Giovanni Mazzetti : il comunismo non รจ uno stato di cose (l'astuzia della ragione)

Quando afferma che “il comunismo è la struttura necessaria ed il principio propulsore del prossimo futuro. Ma non è come tale la meta dello svolgimento storico, la struttura della società umana”, Marx richiama la nostra attenzione su una distinzione essenziale tra ciò che costituisce il principio dinamico sottostante al processo di trasformazione in corso, che corrisponde a ciò che gli uomini fanno, e i risultati che conseguono da tale processo, che corrisponde a ciò che essi di volta in volta ottengono come processo. Ed è proprio perché è in grado di tenere presente questa distinzione essenziale che Marx nega che la comunità possa essere razionalmente definita come un particolare stato di cose da instaurare.

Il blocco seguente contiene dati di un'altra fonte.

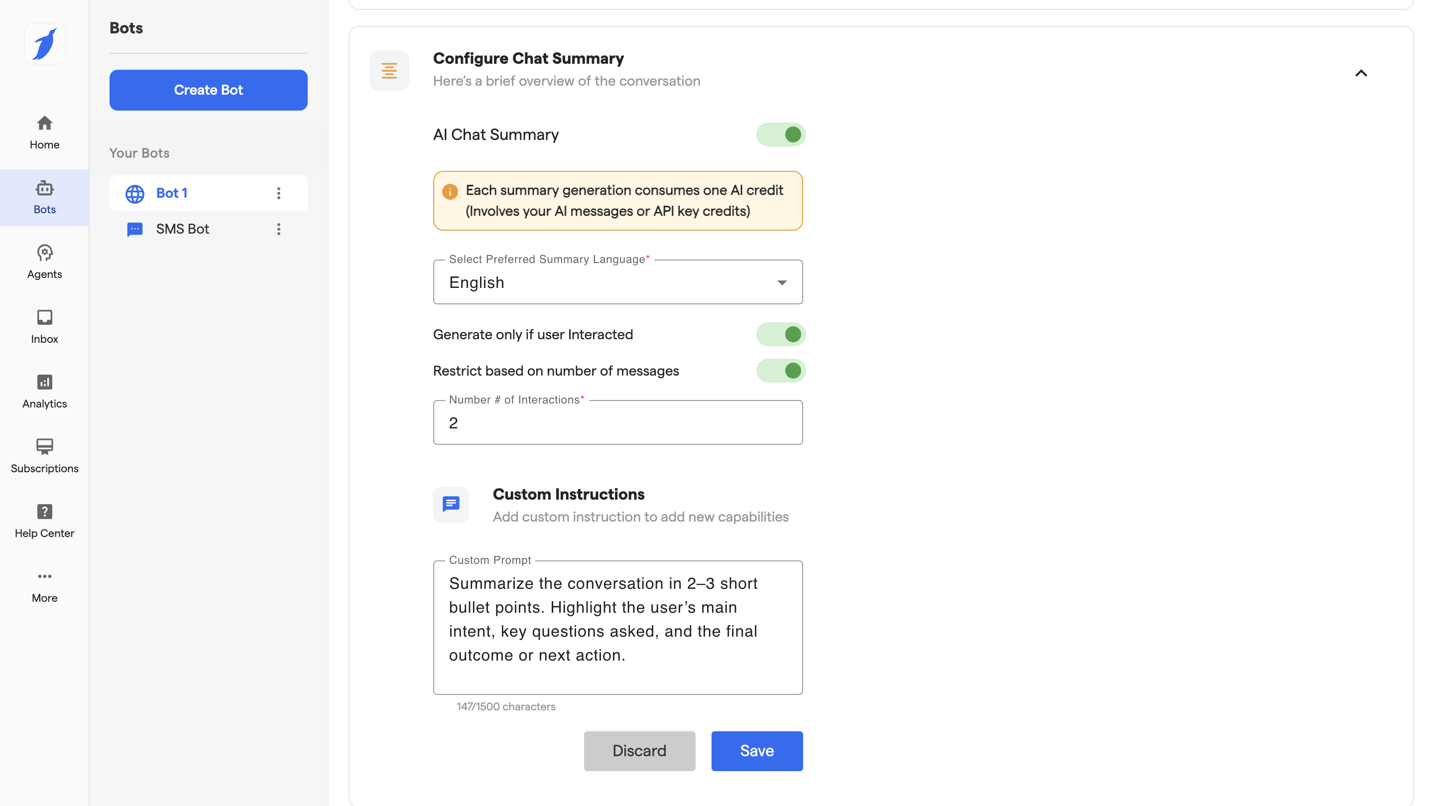The image size is (1433, 806).
Task: Select SMS Bot from Your Bots
Action: pos(182,229)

Egli ha costruito la sua analisi in piena coerenza con un principio enunciato da A. Ferguson “Gli uomini nel seguire il sentimento presente nelle loro menti, sforzandosi di rimuovere le difficoltà o di raggiungere vantaggi alla loro portata giungono a risultati che neppure la loro immaginazione avrebbe potuto prevedere e, come gli altri esseri viventi, procedono sul sentiero della loro natura senza percepirne il fine…ciascun passo ed ogni movimento della moltitudin, persino nelle epoche che si definiscono illuminate, sono compiuti con eguale cecità riguardo al futuro, e le nazioni inciampano in istituzioni, che sono il risultato non voluto dell’azione umana”.

Il comunismo non può, per questo ineliminabile principio dell’azione umana, porsi come disegno da realizzare, senza assumere con ciò stesso una forma irrazionale ed utopistica.

 

Qui Mazzetti fa tesoro della lezione della storia che comunque ha visto conseguenze inintenzionali dell’azione umana. Di questa lezione si fa mentore oggi chi segue von Hayek che vede lo stesso mercato come istituzione che è frutto inintenzionale dell’azione di milioni di esseri umani, ma in realtà gli antecedenti sono Lao-tzè ed Eraclito, gli Stoici, Ferguson, Hegel e Wundt. Si pensi ad Hegel quando dice che la ragione “utilizza ogni cosa e realizza i propri scopi segreti mediante avvenimenti che sembrano agli uomini arbitrari e insignificanti. Essa lusinga gli uomini con l’esca dell’interesse personale e con ciò realizza la propria opera”.

Per un comunista tenere presenti questi limiti è importante, perché ancora con questa metodologia di analisi egli dovrà interpretare il fallimento del socialismo reale novecentesco, nella sua versione autoritaria ed in quella socialdemocratica. E tuttavia il comunista deve elaborare un progetto sia individualmente, sia insieme agli altri, pur sapendo che l’astuzia della ragione lo porterà magari da un’altra parte. Alla risultante impersonale degli interessi e delle passioni, bisogna cercare di sostituire la sintesi intersoggettiva delle  ragioni e delle passioni.

Ribadire la necessità del limite soggettivo è importante, per non cadere di nuovo nel socialismo utopistico. Ma non si può rimanere nell’abbandono nudo e crudo di questa soggettività, ma cercare di costituire nuovi livelli di soggettività, in armonia con il retaggio lasciatoci da Kant in “Cos’è l’Illuminismo” e da Marx nella prima pagina de “Il Manifestoo del paragone tra l'ape e l'architetto

 

Pubblicato il 30/11/2010 alle 10.56 nella rubrica Comunismo.